[EN] The Engineering Complexity of Agentic AI

Since last year, Agentic AI has become the center of nearly every technical discussion. Even people outside the AI field have heard of terms like MCP and Agent.

This essay looks back on the past year and a half I spent building at the front line of this domain.

The app I worked on was almost entirely driven by LLMs. That meant I had to adopt every new trend that appeared in the LLM ecosystem. Quality is everything in an LLM-based product, and improving it required constant adaptation.

Whenever concepts like Multi-Agent, MCP, or Agentic Loop were introduced, I incorporated them into the product right away. Working this close to the edge made me realize something simple: the more advanced the technology gets, the more important the fundamentals of software engineering become.

Example 1. MCP and the Hidden Risks of Integration

The Model Context Protocol (MCP) created real value by standardizing how LLM-based apps talk to each other.

If a provider exposes an API that follows the MCP spec, it can be connected to existing agentic systems with minimal effort.

This ease of integration is why so many companies have recently announced MCP support.

But from an engineering perspective, what are the risks?

An MCP server is, in essence, a microservice. It inherits the same risks that any microservice architecture carries: network errors that would never occur in a single-server setup, and the need for careful error-handling policies such as retries and partial-result handling.

In production, you need well-defined retry rules, timeout strategies, and recovery behavior.

If there’s a load balancer or proxy sitting between production MCPs, debugging becomes even harder.
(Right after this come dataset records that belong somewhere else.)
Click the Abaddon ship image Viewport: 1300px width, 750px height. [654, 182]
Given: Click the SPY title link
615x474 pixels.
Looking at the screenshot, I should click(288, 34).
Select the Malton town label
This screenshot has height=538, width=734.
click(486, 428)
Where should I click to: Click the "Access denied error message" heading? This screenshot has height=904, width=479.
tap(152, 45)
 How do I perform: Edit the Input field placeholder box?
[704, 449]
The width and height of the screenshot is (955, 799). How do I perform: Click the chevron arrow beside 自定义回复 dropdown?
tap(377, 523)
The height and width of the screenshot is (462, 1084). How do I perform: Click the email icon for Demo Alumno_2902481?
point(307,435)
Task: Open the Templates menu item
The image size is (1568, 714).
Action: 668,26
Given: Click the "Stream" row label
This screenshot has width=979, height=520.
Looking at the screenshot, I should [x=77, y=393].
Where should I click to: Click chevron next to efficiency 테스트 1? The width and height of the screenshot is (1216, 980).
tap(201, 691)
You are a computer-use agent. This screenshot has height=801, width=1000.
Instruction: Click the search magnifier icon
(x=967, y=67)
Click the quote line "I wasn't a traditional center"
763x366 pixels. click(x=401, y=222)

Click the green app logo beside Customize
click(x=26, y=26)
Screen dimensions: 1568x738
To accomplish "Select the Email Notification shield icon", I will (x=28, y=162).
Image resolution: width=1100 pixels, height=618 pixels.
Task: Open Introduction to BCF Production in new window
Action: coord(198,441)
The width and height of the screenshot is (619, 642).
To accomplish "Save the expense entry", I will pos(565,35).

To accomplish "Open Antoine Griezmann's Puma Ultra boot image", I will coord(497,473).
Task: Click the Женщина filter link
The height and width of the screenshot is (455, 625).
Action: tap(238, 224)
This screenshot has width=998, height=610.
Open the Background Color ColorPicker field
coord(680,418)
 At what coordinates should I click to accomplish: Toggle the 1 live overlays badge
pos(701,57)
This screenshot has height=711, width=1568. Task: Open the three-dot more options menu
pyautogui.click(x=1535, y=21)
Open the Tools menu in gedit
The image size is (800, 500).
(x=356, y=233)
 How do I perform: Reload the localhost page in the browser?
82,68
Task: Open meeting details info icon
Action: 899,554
Observability tools like OpenTelemetry are practically a requirement to trace failures across services.

Streaming adds another layer of difficulty. LLM servers often need to stream their output, since users can’t wait for the final token. The first token must arrive quickly.

That raises practical questions.

How should multiple devices viewing the same stream be handled?

What happens if another stream interrupts an ongoing one?

If the client disconnects mid-stream, how do you resume safely?